Что дедушка недостаточно болен, что наверняка этот номер не пройдет, мест чудовищно не хватает, зато Маргидо постарается найти им домработницу на один день в неделю.
— Ну вот, отлично все складывается, — сказал Эрленд. Турюнн не была в этом уверена, ей казалось, что отец не потерпит в доме постороннего человека, который наводит свои порядки, пусть даже это касается только уборки.
— Ты его лучше меня знаешь!
Не успела она ответить, как раздался оглушительный лай, и она объяснила, что находится у друзей на даче. Там огромная компания и пять собак, и, похоже, псы решили устроить драку.
— Значит, у тебя тоже будет настоящий праздник! Если, конечно, так можно сказать, когда у вас там драка! Кстати, твой отец ожидал ветеринара, когда я с ним говорил, у него свиньи подрались!
Он звонил отцу? Замечательно. Судя по голосу, она обрадовалась, так что его мучения были не напрасны.
— Замечательно… Он же мой старший брат. Пусть даже очень странный. Позвони ему сама, только до десяти. Потом он ляжет спать.
Хорошо, что он предупредил, она собиралась звонить в двенадцать.
— Грохота петард в тех краях не услышишь. Разве что кто-нибудь запустит собственную маленькую петарду. Под одеялом!

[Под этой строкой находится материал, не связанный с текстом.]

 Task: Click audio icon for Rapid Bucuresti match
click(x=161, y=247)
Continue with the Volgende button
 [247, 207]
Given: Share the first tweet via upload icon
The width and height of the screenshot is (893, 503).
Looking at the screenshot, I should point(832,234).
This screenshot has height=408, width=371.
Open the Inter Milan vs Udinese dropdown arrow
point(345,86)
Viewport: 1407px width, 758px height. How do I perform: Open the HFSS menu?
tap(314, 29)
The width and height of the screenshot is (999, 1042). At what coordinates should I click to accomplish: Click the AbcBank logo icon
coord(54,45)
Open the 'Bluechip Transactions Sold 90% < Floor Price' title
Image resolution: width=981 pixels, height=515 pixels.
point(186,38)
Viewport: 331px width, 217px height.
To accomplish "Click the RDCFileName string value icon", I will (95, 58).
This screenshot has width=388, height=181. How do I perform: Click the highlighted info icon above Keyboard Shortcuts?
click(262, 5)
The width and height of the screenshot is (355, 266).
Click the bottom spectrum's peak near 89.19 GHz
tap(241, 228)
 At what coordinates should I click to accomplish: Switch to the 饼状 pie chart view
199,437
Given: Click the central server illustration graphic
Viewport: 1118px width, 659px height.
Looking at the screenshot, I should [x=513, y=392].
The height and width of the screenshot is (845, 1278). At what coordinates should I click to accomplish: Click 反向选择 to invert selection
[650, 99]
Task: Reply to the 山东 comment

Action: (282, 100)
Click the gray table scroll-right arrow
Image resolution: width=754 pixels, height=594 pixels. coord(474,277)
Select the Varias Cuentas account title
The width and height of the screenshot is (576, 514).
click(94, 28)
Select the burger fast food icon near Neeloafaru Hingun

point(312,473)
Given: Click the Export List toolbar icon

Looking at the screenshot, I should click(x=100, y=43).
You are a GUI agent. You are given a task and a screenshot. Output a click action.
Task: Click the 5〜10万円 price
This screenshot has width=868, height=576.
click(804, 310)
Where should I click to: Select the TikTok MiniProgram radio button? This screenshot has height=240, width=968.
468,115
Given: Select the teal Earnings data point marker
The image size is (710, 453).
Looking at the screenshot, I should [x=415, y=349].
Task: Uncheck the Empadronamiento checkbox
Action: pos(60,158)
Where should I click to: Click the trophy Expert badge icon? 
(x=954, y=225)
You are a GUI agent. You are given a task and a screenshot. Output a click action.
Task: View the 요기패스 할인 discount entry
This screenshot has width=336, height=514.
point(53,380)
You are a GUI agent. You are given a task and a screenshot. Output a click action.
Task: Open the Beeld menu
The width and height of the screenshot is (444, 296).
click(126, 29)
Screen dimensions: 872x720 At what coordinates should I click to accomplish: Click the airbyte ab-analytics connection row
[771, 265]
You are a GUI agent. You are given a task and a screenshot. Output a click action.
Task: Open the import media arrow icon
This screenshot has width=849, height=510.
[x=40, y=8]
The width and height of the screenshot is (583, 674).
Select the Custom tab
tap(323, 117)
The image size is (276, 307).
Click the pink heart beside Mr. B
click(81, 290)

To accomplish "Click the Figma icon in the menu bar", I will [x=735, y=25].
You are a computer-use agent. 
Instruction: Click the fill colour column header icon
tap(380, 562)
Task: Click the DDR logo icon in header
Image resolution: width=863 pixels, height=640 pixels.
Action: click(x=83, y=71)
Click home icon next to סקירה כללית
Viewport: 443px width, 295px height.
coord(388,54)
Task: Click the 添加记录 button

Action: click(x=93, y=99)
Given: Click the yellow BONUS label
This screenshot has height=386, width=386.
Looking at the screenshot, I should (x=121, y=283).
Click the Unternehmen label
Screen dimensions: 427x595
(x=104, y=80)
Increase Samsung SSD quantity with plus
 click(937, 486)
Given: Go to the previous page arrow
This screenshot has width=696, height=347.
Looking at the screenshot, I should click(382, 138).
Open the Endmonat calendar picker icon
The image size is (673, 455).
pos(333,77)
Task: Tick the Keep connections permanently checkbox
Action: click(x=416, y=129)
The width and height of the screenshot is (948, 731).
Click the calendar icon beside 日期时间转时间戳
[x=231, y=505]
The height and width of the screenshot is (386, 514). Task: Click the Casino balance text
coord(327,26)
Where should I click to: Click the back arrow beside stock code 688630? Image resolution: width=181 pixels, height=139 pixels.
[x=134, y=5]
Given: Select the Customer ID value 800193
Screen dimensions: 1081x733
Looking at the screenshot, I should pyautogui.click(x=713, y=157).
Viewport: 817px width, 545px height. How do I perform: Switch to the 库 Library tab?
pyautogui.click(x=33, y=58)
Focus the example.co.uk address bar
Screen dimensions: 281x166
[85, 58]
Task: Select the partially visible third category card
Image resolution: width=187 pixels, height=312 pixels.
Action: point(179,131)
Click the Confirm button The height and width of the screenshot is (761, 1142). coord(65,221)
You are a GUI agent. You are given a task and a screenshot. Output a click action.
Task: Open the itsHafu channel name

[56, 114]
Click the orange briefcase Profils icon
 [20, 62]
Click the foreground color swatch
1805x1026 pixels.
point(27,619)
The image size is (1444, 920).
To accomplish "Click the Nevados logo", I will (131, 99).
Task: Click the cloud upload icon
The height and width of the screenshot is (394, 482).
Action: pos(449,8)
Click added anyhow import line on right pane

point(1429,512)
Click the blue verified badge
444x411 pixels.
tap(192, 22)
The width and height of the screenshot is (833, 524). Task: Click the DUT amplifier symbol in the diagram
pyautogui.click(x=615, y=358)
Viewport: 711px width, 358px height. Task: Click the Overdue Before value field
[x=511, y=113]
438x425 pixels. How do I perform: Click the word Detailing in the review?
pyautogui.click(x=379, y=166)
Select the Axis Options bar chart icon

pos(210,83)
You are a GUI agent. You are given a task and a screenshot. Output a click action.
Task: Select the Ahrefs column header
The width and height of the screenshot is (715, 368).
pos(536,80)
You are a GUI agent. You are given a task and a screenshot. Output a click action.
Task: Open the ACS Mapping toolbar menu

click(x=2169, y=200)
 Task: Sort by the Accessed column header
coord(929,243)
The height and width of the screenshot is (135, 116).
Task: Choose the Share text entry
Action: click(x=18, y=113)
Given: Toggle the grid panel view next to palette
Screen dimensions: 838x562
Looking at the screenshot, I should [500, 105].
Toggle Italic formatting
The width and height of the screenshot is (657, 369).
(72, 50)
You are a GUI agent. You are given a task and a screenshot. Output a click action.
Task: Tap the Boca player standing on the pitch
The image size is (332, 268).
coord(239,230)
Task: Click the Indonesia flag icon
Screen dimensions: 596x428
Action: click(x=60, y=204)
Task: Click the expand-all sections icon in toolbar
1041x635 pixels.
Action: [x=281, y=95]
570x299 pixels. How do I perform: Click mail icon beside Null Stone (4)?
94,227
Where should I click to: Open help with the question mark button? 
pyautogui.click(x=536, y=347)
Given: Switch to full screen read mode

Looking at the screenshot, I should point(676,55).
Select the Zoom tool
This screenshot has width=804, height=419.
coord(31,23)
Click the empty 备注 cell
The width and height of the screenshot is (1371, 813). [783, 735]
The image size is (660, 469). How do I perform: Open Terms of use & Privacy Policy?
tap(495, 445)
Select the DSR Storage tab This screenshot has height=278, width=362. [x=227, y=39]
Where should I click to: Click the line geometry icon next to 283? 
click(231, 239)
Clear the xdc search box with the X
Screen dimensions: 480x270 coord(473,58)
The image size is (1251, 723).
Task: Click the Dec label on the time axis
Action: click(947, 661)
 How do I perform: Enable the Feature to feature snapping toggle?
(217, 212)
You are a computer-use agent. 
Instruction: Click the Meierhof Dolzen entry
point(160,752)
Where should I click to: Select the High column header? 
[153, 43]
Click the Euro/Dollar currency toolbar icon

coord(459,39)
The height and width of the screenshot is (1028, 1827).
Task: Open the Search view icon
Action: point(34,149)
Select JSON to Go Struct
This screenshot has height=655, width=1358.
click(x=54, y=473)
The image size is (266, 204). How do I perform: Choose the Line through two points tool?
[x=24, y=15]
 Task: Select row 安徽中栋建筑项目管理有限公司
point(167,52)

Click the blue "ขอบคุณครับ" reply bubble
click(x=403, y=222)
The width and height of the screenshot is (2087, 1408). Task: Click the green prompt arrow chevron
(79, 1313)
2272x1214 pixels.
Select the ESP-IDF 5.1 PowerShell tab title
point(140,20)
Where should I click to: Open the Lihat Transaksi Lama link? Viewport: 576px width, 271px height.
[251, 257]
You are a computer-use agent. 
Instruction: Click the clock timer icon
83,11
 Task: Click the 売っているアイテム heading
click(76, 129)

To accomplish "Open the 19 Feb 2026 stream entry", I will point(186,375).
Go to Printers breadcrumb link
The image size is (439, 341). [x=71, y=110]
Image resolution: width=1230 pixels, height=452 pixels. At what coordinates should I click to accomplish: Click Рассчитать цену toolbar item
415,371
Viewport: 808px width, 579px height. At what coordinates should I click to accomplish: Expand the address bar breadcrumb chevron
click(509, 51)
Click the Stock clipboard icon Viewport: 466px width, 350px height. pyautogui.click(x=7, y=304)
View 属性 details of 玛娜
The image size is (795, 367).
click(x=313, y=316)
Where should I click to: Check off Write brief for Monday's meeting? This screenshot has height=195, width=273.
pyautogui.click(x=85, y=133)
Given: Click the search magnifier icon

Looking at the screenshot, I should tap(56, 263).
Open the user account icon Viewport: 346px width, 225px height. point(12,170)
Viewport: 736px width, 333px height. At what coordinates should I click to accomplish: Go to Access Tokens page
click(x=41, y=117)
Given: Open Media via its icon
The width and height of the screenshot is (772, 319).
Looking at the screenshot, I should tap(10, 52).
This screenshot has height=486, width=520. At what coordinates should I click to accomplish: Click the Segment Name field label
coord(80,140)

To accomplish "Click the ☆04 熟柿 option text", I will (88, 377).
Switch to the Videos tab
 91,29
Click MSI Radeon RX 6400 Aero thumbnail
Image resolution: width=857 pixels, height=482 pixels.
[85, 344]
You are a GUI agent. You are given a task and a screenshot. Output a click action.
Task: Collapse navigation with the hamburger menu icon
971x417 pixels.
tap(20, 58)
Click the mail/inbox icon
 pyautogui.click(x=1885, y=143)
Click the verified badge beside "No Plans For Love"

Она фыркнула, засмеялась. На фоне раздавалось жуткое рычание, очевидно, бунт в собачьей стае достиг апогея.
— Ну, с наступающим тебя! Мы ведь увидимся в новом году? Приедешь к нам в гости?
Да, конечно, она очень хочет, сказала она, и под конец добавила, что надо держать кулаки за Маргидо.
— Ну, он сам прекрасно держит, что там ему нужно. Коленки, например. Так что не наше это с тобой дело, милая племяшка. Крюмме шлет тебе приветы и поцелуи!
Он погрузился в воду, бесконечно довольный собой. Входная дверь открылась.
— Я в ванне! — крикнул он.
— Сначала занесу ящики, а потом приду! — ответил Крюмме.
— Они холодные? Ящики?
— Естественно!
— Поставь их тогда на террасу, чтобы не перекладывать в холодильник!
Наконец-то они лежали каждый в своем углу джакузи, два тела, погруженных в пузырящуюся воду, до прихода гостей оставалось полтора часа. Эрленд рассматривал рыбок в большом аквариуме на всю длину ванной. Он следил за Тристаном и Изольдой — его любимыми ярко-бирюзовыми рыбками. Что-то аквариум чересчур зарос, надо не забыть вызвать чистильщика, чтобы поменял водоросли и, может быть, еще и передвинул каменный замок, из которого туда-сюда сновали рыбки.
— Ты здесь? — спросил Крюмме.
— Я просто думал о замке и водорослях, ничего существенного. А что у тебя? Что сказали на работе о новом пальто?
— Да ничего особенного не сказали. Зато подумали, — ответил Крюмме.
— И что же они подумали?
— Что я самый счастливый человек на свете. И были абсолютно правы.